■ **TASK REQUIREMENTS**: Copy the items word for word, starting at the line that contains "The image size" and ending at the final line of the items.

■ **RECORDS PROVIDED**:

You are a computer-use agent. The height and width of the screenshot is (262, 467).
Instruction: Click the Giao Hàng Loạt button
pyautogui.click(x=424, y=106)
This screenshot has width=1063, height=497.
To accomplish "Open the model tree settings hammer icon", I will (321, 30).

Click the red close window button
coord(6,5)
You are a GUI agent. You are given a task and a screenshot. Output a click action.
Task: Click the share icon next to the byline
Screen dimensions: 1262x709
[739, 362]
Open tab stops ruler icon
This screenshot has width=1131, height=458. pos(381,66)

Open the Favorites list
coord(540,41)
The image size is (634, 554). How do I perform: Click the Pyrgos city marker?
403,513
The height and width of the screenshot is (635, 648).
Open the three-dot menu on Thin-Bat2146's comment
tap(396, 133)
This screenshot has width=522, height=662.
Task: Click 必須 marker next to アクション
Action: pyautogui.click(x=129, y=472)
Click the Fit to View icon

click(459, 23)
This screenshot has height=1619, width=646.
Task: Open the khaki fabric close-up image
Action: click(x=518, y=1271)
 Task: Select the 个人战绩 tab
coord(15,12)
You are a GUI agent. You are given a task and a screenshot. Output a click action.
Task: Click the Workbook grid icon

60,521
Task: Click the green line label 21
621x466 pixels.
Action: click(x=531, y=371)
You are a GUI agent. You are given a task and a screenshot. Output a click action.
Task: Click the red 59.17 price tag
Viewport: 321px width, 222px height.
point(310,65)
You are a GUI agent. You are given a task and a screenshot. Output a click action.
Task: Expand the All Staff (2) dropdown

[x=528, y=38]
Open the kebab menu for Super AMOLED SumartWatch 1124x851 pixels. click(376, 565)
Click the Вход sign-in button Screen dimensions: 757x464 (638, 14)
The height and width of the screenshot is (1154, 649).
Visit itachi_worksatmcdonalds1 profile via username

■ **SOLUTION FOR THIS TASK**:
The image size is (634, 554). How do I perform: Click the Pyrgos city marker?
403,513
The height and width of the screenshot is (635, 648).
Open the three-dot menu on Thin-Bat2146's comment
tap(396, 133)
This screenshot has width=522, height=662.
Task: Click 必須 marker next to アクション
Action: pyautogui.click(x=129, y=472)
Click the Fit to View icon

click(459, 23)
This screenshot has height=1619, width=646.
Task: Open the khaki fabric close-up image
Action: click(x=518, y=1271)
 Task: Select the 个人战绩 tab
coord(15,12)
You are a GUI agent. You are given a task and a screenshot. Output a click action.
Task: Click the Workbook grid icon

60,521
Task: Click the green line label 21
621x466 pixels.
Action: click(x=531, y=371)
You are a GUI agent. You are given a task and a screenshot. Output a click action.
Task: Click the red 59.17 price tag
Viewport: 321px width, 222px height.
point(310,65)
You are a GUI agent. You are given a task and a screenshot. Output a click action.
Task: Expand the All Staff (2) dropdown

[x=528, y=38]
Open the kebab menu for Super AMOLED SumartWatch 1124x851 pixels. click(376, 565)
Click the Вход sign-in button Screen dimensions: 757x464 (638, 14)
The height and width of the screenshot is (1154, 649).
Visit itachi_worksatmcdonalds1 profile via username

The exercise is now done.